==== Given data ====

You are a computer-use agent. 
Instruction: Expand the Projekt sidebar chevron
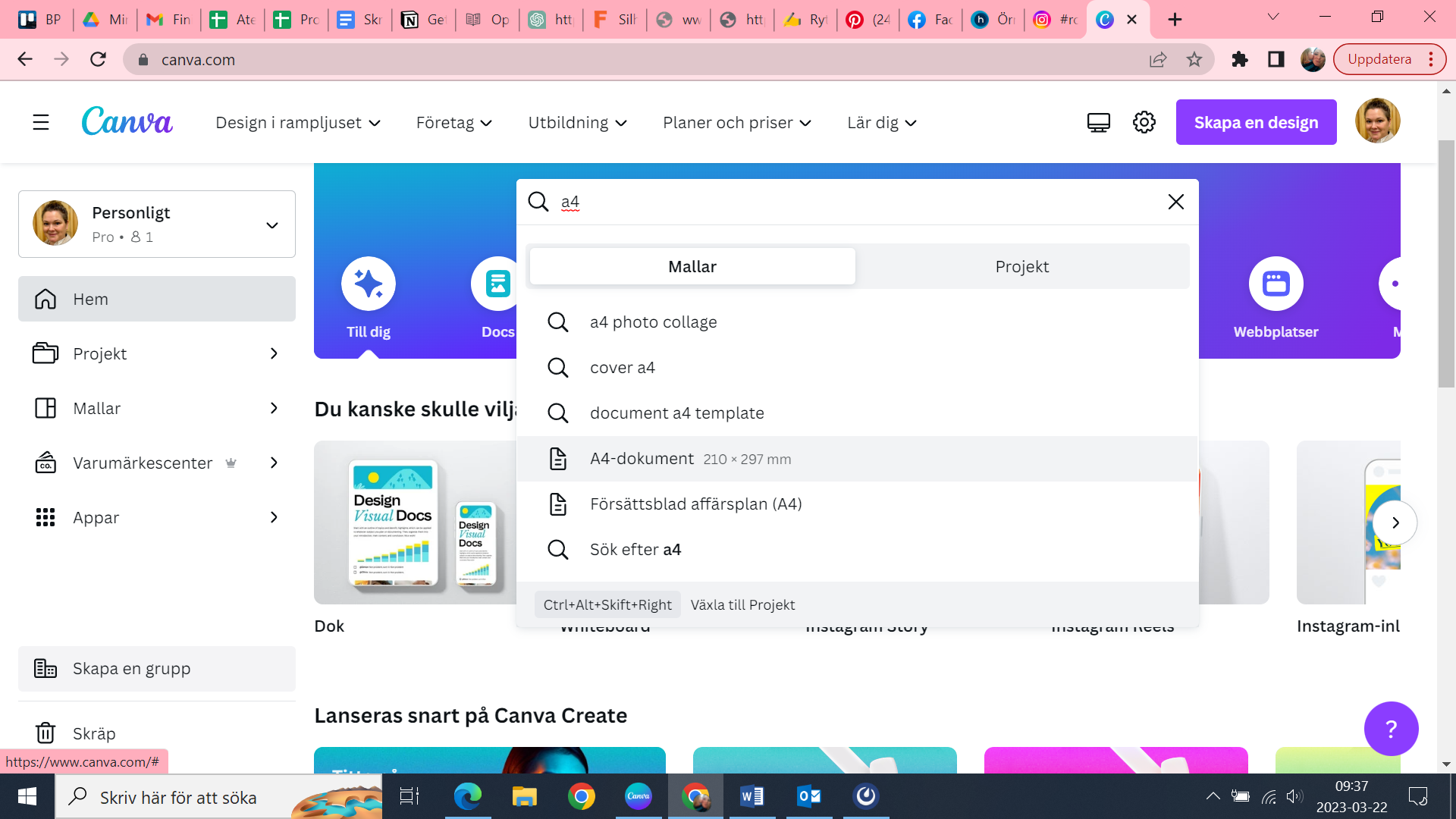274,353
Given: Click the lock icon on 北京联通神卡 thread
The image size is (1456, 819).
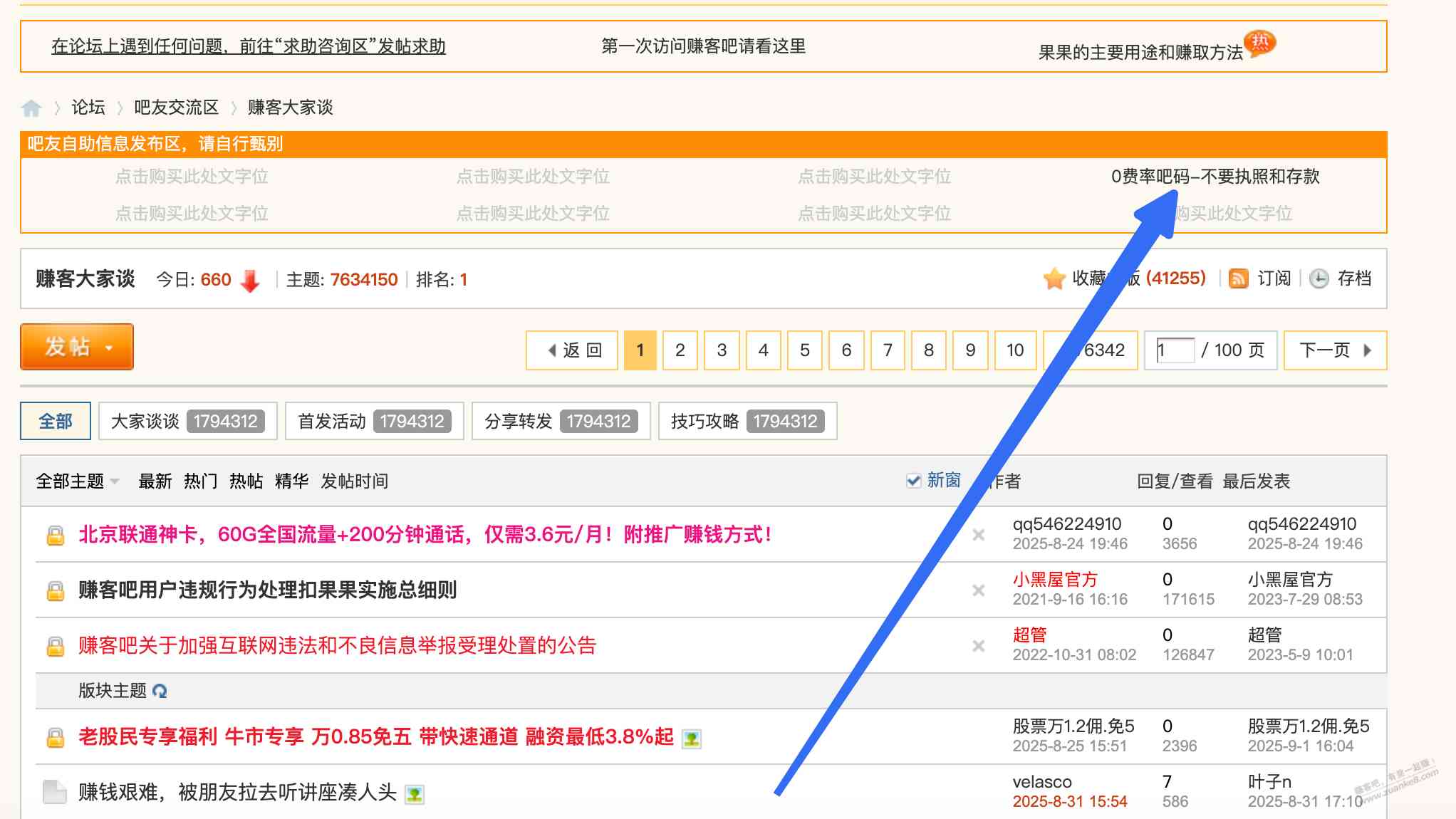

====

Task: Each record should be copied exactly, and each image left out.

Worked solution:
You are a computer-use agent. 
Instruction: Expand the Projekt sidebar chevron
274,353
Given: Click the lock icon on 北京联通神卡 thread
The image size is (1456, 819).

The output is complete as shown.